TASK DESCRIPTION:
Transcribe the line containing "Task: Click the Email field label" and every line after it, exactly, through the end of the records.

★ ★ ★ ★

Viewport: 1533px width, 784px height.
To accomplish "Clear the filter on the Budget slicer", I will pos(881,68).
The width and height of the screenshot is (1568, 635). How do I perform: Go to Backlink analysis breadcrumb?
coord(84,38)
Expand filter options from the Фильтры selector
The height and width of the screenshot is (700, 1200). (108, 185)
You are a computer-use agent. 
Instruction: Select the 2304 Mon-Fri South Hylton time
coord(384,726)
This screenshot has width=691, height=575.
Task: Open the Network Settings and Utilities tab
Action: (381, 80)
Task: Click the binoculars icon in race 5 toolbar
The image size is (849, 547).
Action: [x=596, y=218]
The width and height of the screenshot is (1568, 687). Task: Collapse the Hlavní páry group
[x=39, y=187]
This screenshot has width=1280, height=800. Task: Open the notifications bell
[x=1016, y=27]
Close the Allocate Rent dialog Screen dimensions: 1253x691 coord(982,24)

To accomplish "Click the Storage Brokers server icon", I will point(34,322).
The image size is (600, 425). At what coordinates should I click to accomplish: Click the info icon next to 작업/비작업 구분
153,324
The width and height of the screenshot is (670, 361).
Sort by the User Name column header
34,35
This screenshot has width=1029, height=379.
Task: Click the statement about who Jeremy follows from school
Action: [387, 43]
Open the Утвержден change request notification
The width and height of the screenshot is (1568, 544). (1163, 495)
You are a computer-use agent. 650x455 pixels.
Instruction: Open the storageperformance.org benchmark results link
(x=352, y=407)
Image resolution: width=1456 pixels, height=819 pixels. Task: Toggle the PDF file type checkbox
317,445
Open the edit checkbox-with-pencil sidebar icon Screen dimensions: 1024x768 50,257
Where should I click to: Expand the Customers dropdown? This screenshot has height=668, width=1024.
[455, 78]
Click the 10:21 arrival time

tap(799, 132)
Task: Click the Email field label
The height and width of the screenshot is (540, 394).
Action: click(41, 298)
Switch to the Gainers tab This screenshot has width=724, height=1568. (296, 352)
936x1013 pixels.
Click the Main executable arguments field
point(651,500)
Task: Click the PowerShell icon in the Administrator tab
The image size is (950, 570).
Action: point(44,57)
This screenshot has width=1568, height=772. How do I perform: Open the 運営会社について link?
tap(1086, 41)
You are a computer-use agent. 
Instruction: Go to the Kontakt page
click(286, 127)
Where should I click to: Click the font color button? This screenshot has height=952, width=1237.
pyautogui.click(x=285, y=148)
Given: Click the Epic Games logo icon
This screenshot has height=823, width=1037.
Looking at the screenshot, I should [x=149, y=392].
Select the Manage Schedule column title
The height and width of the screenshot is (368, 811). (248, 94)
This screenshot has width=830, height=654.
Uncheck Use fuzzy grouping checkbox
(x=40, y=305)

★ ★ ★ ★

RESPONSE TO THE TASK:
Task: Click the Email field label
The height and width of the screenshot is (540, 394).
Action: click(41, 298)
Switch to the Gainers tab This screenshot has width=724, height=1568. (296, 352)
936x1013 pixels.
Click the Main executable arguments field
point(651,500)
Task: Click the PowerShell icon in the Administrator tab
The image size is (950, 570).
Action: point(44,57)
This screenshot has width=1568, height=772. How do I perform: Open the 運営会社について link?
tap(1086, 41)
You are a computer-use agent. 
Instruction: Go to the Kontakt page
click(286, 127)
Where should I click to: Click the font color button? This screenshot has height=952, width=1237.
pyautogui.click(x=285, y=148)
Given: Click the Epic Games logo icon
This screenshot has height=823, width=1037.
Looking at the screenshot, I should [x=149, y=392].
Select the Manage Schedule column title
The height and width of the screenshot is (368, 811). (248, 94)
This screenshot has width=830, height=654.
Uncheck Use fuzzy grouping checkbox
(x=40, y=305)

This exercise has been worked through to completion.